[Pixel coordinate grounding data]

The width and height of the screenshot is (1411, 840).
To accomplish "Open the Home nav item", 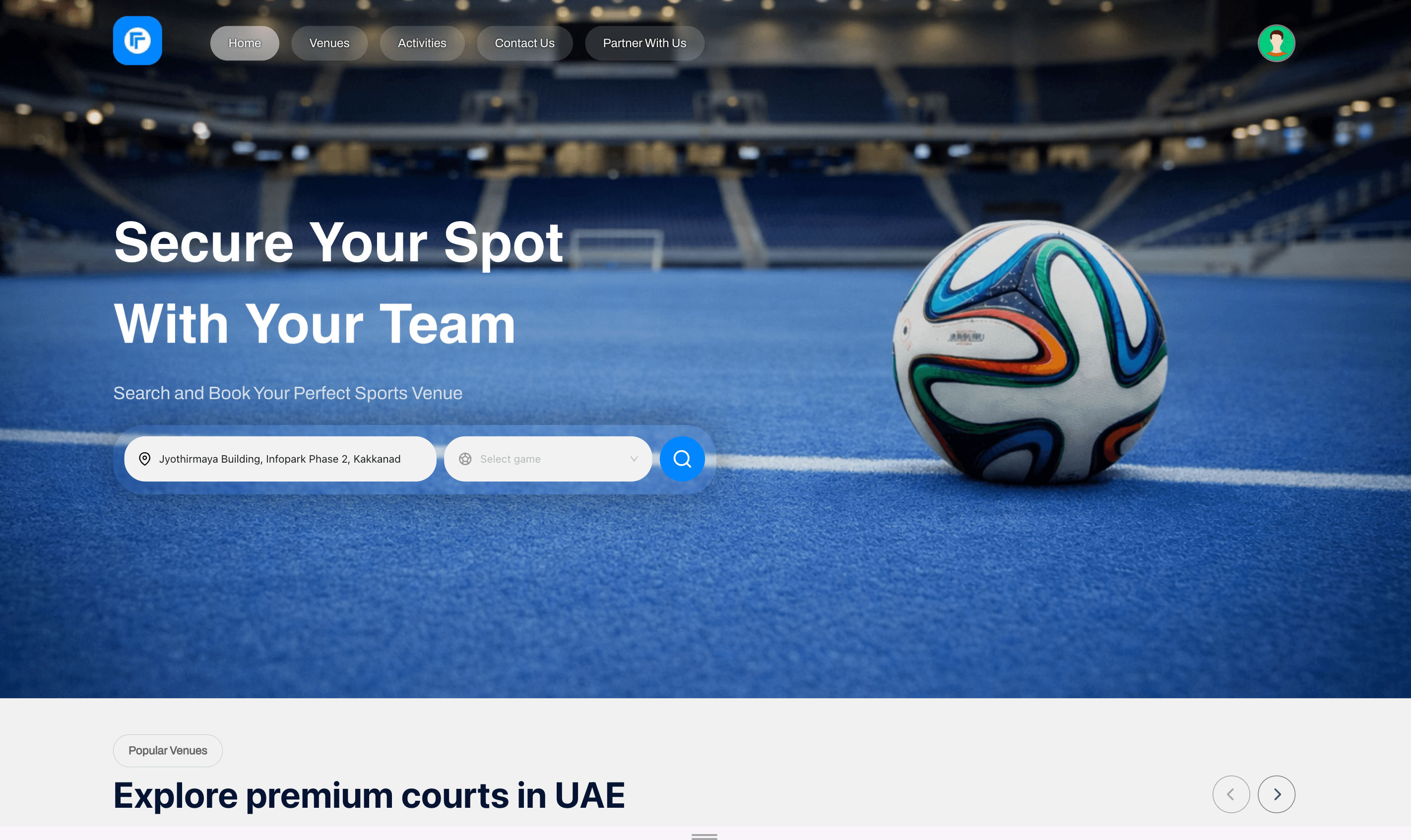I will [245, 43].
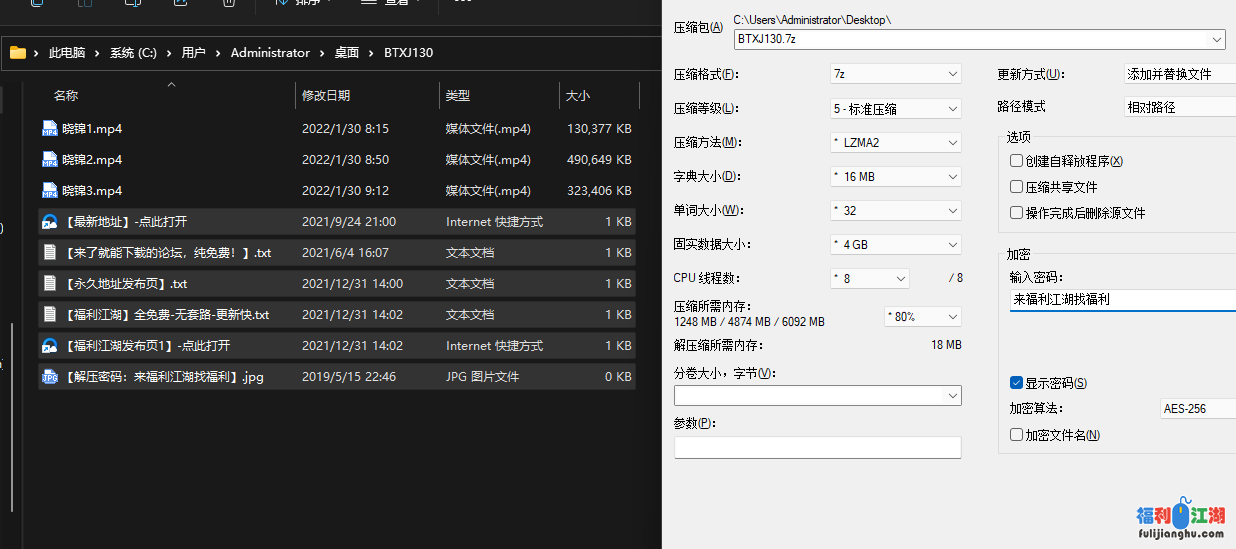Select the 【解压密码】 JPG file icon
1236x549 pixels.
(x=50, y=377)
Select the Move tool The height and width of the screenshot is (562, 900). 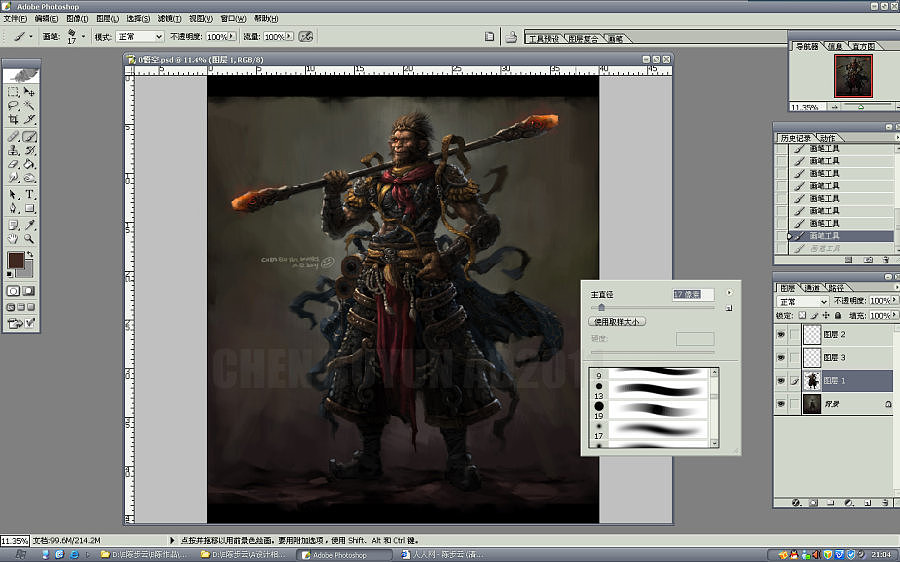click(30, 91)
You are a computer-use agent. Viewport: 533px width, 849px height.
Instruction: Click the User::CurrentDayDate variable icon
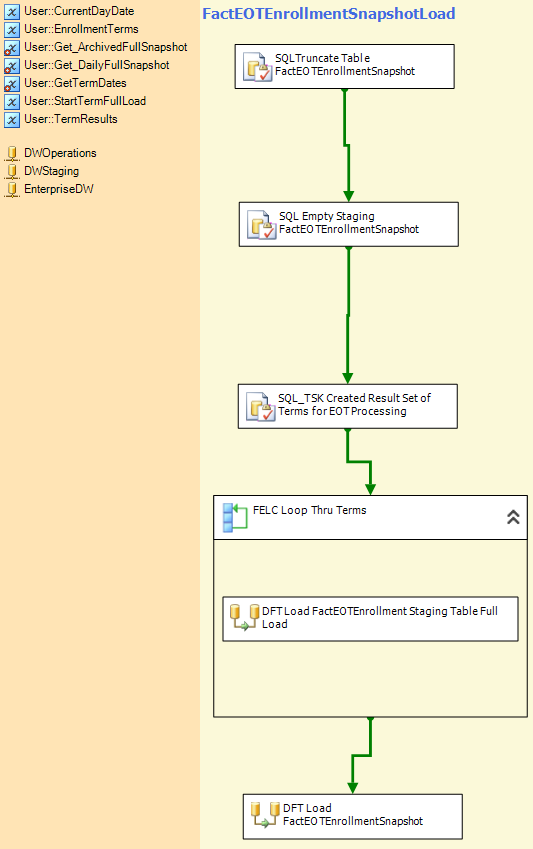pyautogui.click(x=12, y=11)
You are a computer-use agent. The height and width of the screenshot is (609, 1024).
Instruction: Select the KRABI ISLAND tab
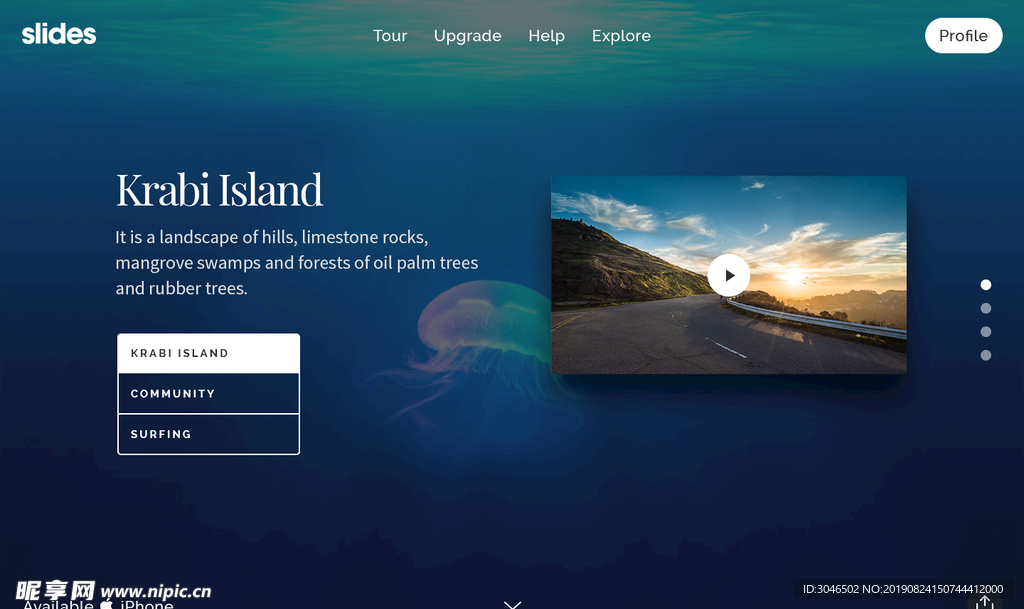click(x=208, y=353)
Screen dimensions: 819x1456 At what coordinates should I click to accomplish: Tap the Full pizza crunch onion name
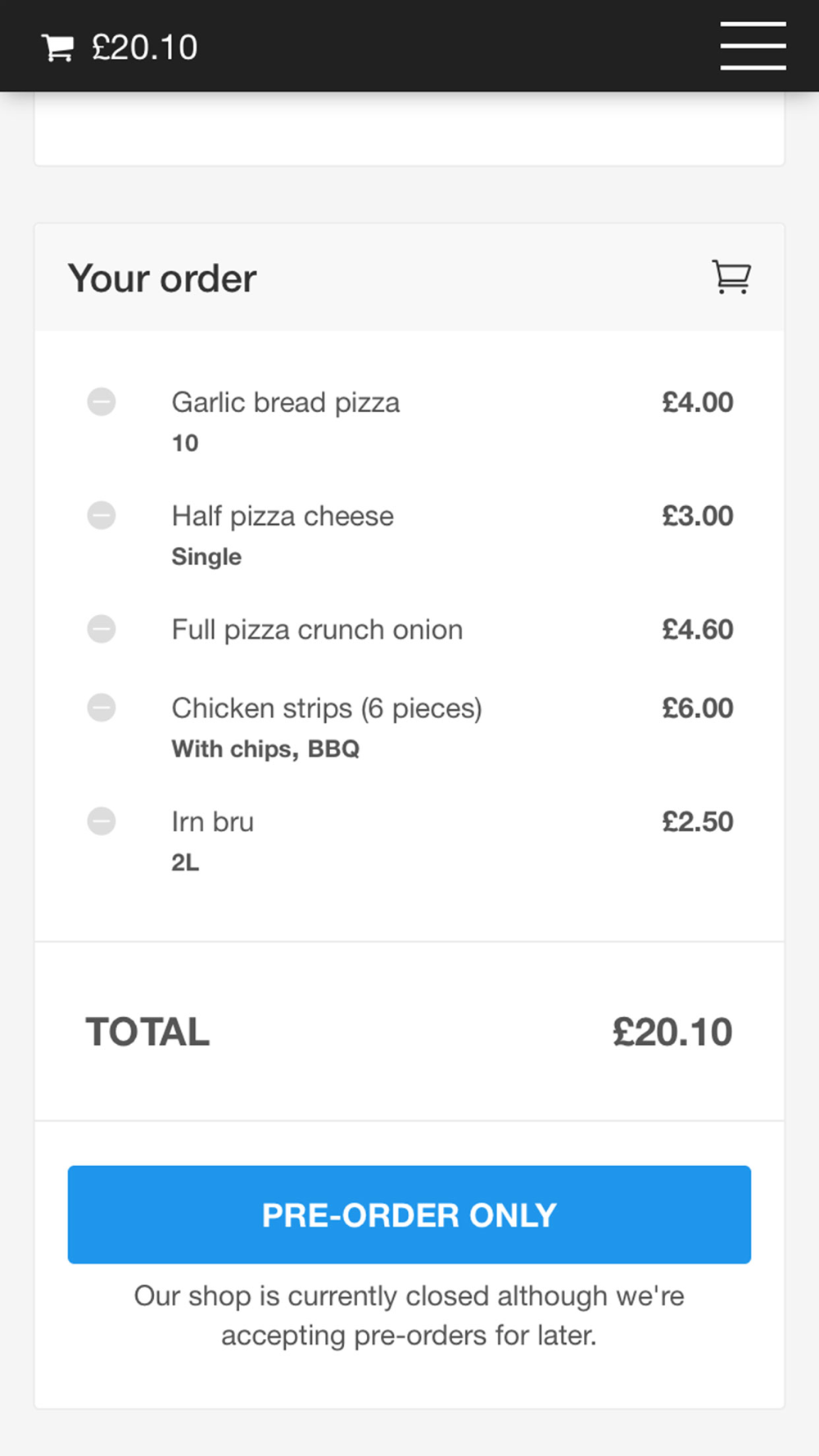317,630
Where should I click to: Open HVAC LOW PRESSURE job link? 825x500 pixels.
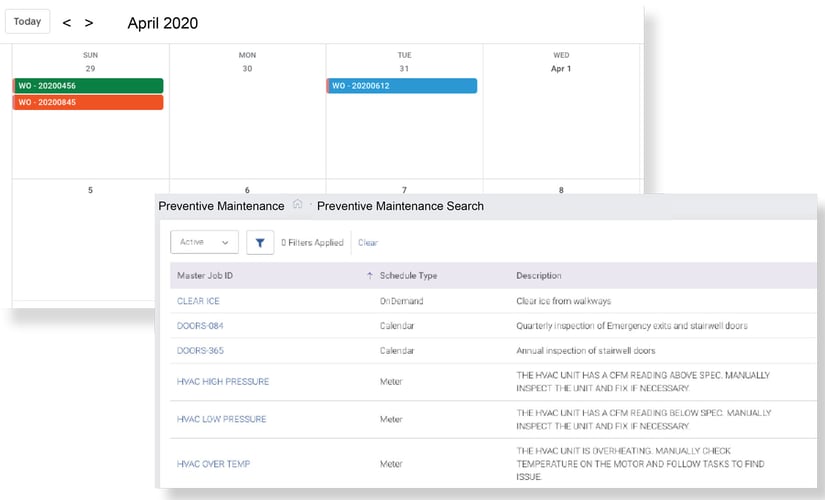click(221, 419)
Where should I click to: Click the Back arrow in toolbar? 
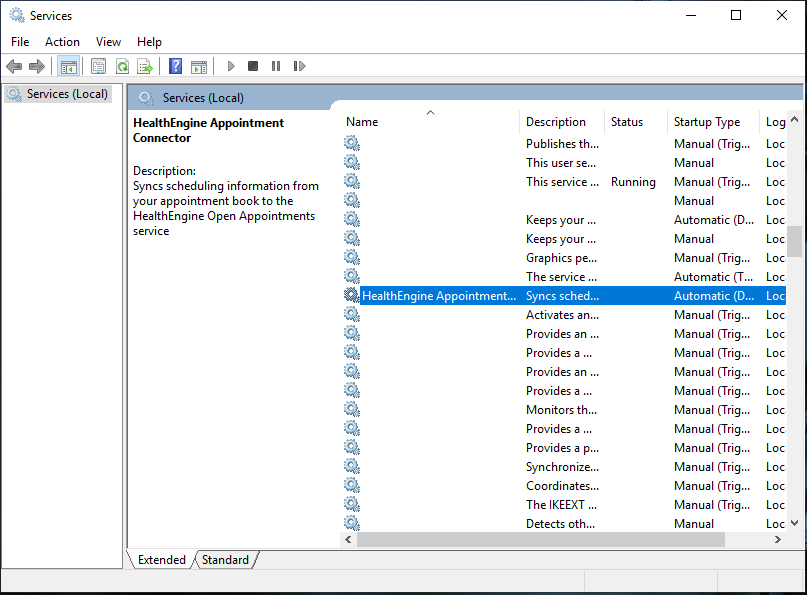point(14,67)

- [What you are asked to do]: Starting at the line where "You are a computer-use agent. Viewport: 533px" appears, restate every line through the end of the records above exactly, but omit the pictures.

- [Response area]:
You are a computer-use agent. Viewport: 533px width, 849px height.
Instruction: Click the User::CurrentDayDate variable icon
pyautogui.click(x=12, y=11)
You are a computer-use agent. The height and width of the screenshot is (609, 1024).
Instruction: Select the KRABI ISLAND tab
click(x=208, y=353)
Screen dimensions: 819x1456 At what coordinates should I click to accomplish: Tap the Full pizza crunch onion name
317,630
Where should I click to: Open HVAC LOW PRESSURE job link? 825x500 pixels.
click(221, 419)
Where should I click to: Click the Back arrow in toolbar? 
point(14,67)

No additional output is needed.